In het paradijs (6)

Vaak tegenwoordig, vaker in ieder geval dan een paar maanden geleden, weet Hanneke niet meer wie ik ben – niet zozeer wie ik ben als persoon als wel wie ik ben in relatie tot haar. Vooral ’s ochtends bij het opstaan doet zich dit voor. ‘Wie ben jij eigenlijk?’ zegt zij, wat bozig, alsof ik een indringer ben. ‘Wat doe je hier?’ En als ik dan zeg dat ik haar man ben, barst zij in lachen uit. ‘Ben ik dan getrouwd?’ Ja, zij is getrouwd, al bijna 45 jaar. Grote hilariteit. ‘Dat moeten we dan eens gaan vieren.’ Zeker, dat mag wel gevierd worden.
Soms zeg ik alleen maar: ‘Ik ben hier om je te helpen.’ Dan laat ik dat van die man weg. We zijn inderdaad niet samen omdat we getrouwd zijn, we zijn samen omdat we samen zijn, omdat dat zo is, en daarbij is mijn functie nu vaak dat ik haar help. Help om de dag in te komen, help om kleren uit te zoeken, om de dingen te vinden, de dag van de week, tandpasta, zeep, weegschaal, het ontbijt, kop koffie. ‘Waarom moet je mij dan helpen?’ zegt ze, terwijl ik met haar een rok uitzoek, die aansluit bij het weer en haar stemming. ‘Omdat je je elleboog hebt gebroken en die niet meer goed kunt gebruiken en omdat je alzheimer hebt.’ Ik zeg het meestal in die volgorde, als ik iets zeg. ‘Oh, ja.’ Zo gaan we de dag in. Ik help mijn helpmaat, maar ook daarin blijft zij mijn hulp tegenover mij. Dat is en blijft een gegeven.

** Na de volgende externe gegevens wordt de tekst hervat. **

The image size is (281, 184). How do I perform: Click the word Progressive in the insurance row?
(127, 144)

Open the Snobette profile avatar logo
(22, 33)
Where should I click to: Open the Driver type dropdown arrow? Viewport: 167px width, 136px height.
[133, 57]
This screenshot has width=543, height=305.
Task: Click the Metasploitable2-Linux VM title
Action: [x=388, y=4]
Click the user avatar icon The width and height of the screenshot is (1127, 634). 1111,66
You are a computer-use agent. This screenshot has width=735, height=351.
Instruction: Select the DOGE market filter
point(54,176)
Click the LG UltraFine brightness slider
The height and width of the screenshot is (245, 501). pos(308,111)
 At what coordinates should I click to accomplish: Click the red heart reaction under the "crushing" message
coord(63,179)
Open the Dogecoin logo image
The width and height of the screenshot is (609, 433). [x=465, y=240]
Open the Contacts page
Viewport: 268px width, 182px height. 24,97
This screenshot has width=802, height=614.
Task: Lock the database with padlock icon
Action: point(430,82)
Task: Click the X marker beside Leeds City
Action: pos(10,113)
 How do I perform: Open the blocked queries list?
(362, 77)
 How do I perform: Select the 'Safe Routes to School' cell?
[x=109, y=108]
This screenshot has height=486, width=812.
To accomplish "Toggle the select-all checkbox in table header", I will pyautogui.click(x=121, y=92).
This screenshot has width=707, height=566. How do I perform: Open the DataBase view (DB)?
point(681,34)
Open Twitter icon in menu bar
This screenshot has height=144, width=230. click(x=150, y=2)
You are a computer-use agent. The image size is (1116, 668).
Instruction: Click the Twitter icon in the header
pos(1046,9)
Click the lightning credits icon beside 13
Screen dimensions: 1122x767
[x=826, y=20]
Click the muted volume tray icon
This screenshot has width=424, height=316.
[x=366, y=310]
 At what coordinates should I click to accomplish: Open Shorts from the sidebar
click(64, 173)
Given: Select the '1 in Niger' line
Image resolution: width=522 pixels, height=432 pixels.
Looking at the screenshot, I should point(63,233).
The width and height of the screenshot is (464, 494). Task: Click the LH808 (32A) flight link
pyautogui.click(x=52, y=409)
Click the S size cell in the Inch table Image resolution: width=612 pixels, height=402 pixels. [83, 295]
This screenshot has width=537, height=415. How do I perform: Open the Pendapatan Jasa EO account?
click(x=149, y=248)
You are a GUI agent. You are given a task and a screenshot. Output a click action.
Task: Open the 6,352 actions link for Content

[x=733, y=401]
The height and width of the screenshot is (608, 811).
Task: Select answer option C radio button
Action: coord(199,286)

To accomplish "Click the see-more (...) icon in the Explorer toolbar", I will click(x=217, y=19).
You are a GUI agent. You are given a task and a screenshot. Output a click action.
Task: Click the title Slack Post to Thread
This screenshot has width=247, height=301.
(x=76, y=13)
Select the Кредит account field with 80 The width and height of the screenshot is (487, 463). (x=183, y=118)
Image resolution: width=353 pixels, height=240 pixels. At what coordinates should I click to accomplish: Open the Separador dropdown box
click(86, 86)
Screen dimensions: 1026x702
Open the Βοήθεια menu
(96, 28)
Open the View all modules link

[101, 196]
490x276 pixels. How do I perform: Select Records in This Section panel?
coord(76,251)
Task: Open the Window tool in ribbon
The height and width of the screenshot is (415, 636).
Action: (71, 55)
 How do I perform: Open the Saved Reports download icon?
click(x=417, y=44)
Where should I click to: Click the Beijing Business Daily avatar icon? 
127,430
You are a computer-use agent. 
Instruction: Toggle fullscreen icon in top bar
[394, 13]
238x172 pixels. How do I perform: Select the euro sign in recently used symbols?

Er is slechts dit. Er is geen behandelplan, geen revalidatie, geen weg van herstel. En daarin is zij mijn helpmaat, want dat ken ik niet, niet zo uitgesproken in ieder geval, en dat doe ik nu: helpen zonder toekomst. Bij mijn kinderen was mijn zorg en mijn opvoeding altijd ergens naar toe, van de luiers tot en met de puberteit gericht op een betere toekomst, ontwikkelen van hun talenten, goed volwassen worden. Nu gaat het nergens naar toe, het gaat juist overal vanaf. Weg van de mensen, van het overzicht, van het snel en slim zijn, van het kunnen en kennen. Er is niets meer te leren en niets meer te ontwikkelen.
Hierin in rust zijn met elkaar, in dit zo-en-niet-anders-zijn. Dat noem ik het paradijs.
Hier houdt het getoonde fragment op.